Глава четвертая ПЛОЩАДЬ ФРАНЦУЗСКОГО ТЕАТРА

We use cookies. Read the Privacy and Cookie Policy

Глава четвертая

ПЛОЩАДЬ ФРАНЦУЗСКОГО ТЕАТРА

Долгие годы Дюма хранил верность театру Жимназ. Следом за Французской академией его пожелал заполучить и Французский театр. Он в одно и то же время хотел и боялся этого. Боялся — ибо широкая, покрытая ковром лестница, швейцары с цепью на шее, по-монашески строгие билетерши, фойе, уставленное мраморными бюстами, придавали театру вид храма. Это был первый театр мира, дом Мольера, Корнеля, Расина, Бомарше. Дюма считал более благоразумным дебютировать там посмертно. Хотел, ибо дом был достославный. Классика служила для актеров этого театра постоянной школой мастерства, поддерживая их вкус и талант на очень высоком уровне. В другом месте отдельный одаренный актер — какой-нибудь Фредерик Леметр, какая-нибудь Мари Дорваль, Роза Шери или Эме Декле — мог достичь совершенства; но только в Комеди-Франсэз была труппа, был выдающийся ансамбль, способный на несколько вечеров придать современной пьесе очарование классики.

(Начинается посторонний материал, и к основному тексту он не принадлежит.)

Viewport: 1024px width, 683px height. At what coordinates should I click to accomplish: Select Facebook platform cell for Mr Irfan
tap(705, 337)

Подобно тому как барон Тейлор (которому теперь было восемьдесят пять лет) открыл некогда двери этого храма перед Дюма-отцом, так другой генеральный комиссар, Эмиль Перрэн, ввел во Французский театр Дюма-сына. Перрэн был высокий худощавый человек, неизменно одетый в черный пиджак. В театре его можно было застать с часу дня до шести вечера и с девяти до полуночи. Он принимал людей с ледяной вежливостью. Из-за его необычайного косоглазия никогда нельзя было понять, куда он смотрит. Дебютант, поймав на себе косой взгляд Перрэна, начинал нервно теребить галстук. «Что это вы делаете? — спрашивал Перрэн. — Ведь у вас не в порядке ботинки». Его суровость порой оскорбляла, но он снял театр с мели — он ввел абонементы на определенные дни, которые очень охотно раскупали, и возродил трагедию, пригласив Мунэ-Сюлли[192]. В его программу входило привлечь в Комеди-Франсэз современных авторов. Сначала он предложил Дюма снова поставить «Полусвет», потом, после блестящего успеха этой старой пьесы, потребовал у Дюма новую. Дюма дал ему «Иностранку» — еще одно воплощение апокалипсического Зверя.

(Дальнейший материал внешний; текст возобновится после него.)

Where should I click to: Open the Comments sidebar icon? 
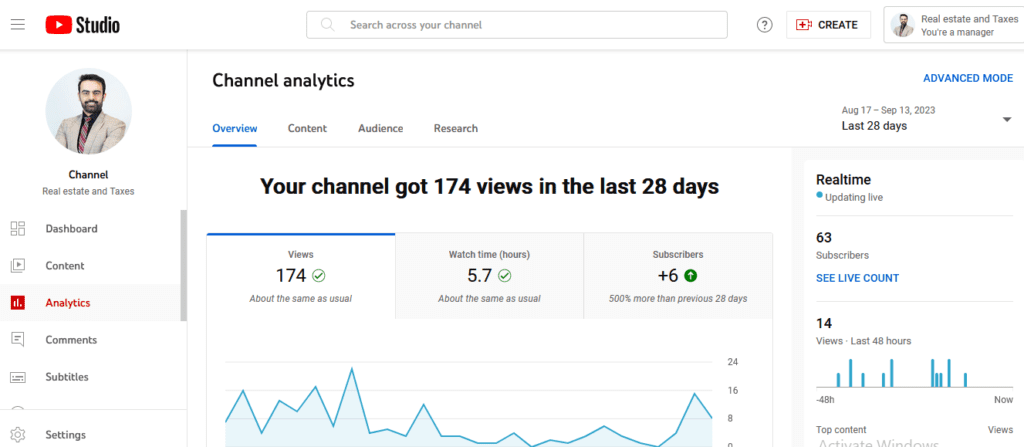coord(18,340)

Героиня — американка, миссис Кларксон. Будучи любовницей вконец разорившегося герцога де Сетмона, она ищет ему богатую невесту и встречает негоцианта Морисо, мультимиллионера, который предлагает герцогу свою дочь Катрину и значительное приданое. В первом акте Катрина дает благотворительный бал; у миссис Кларксон хватает наглости туда явиться, а у герцога хватает дерзости представить свою любовницу жене. С точки зрения Дюма, миссис Кларксон и герцог де Сетмон «способствуют гибели общества». Герцог — существо бесполезное, вредоносное — должен быть убит, это мера общественной безопасности. Муж миссис Кларксон, американец, стреляющий из пистолета так, как это умеют делать на Дальнем Западе, и совершает казнь. Таким образом Катрина получает возможность выйти замуж за инженера Жерара, сына своей учительницы, которого любит с юных лет. Все к лучшему благодаря лучшему из преступлений.

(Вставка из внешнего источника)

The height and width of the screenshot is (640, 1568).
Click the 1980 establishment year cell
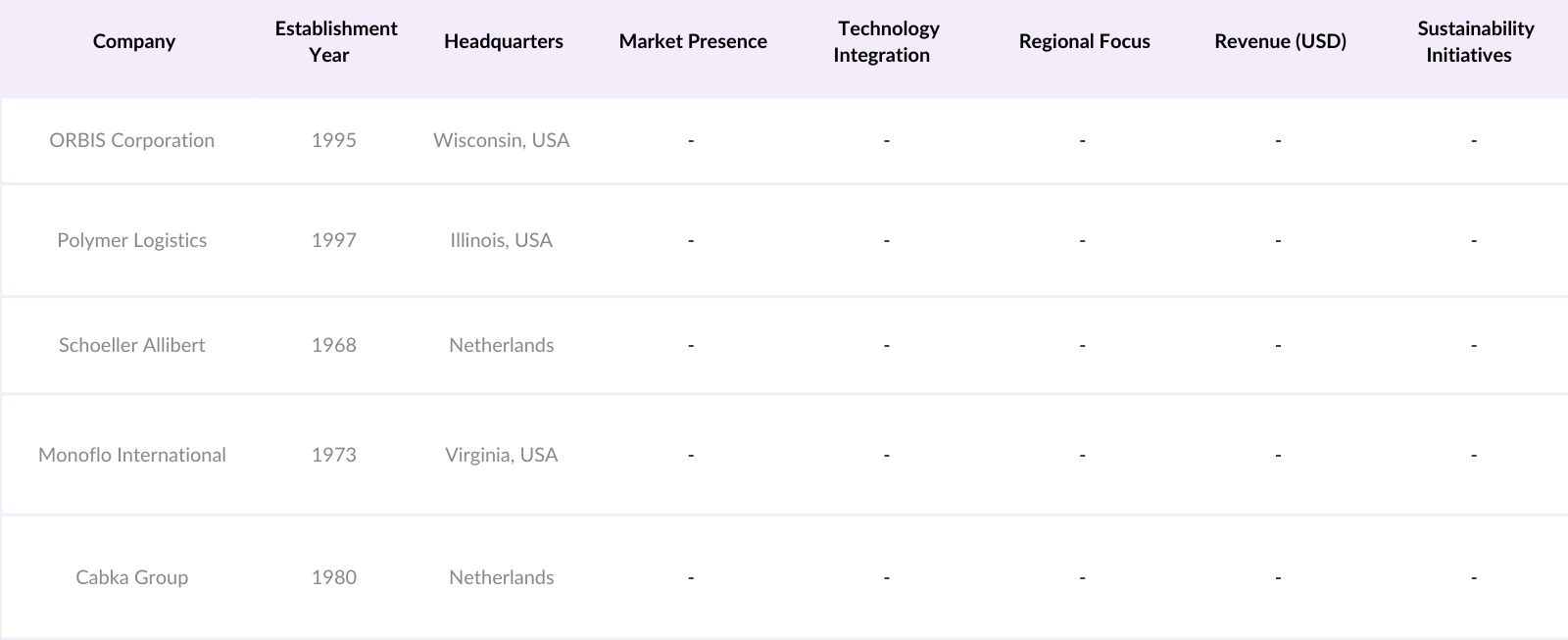tap(334, 577)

Пьеса такая же странная, как сама иностранка. Негоциант Морисо, который принес свою дочь в жертву снобизму, и Катрина, согласившаяся на эту сделку, — чем они лучше герцога де Сетмона? А этот последний — заслуживает ли он смерти? «Он мог бы ее избежать, — отвечал Дюма критикам, — в обществе, допускающем развод». Нерасторжимый брак обрекал недостойного мужа на гибель.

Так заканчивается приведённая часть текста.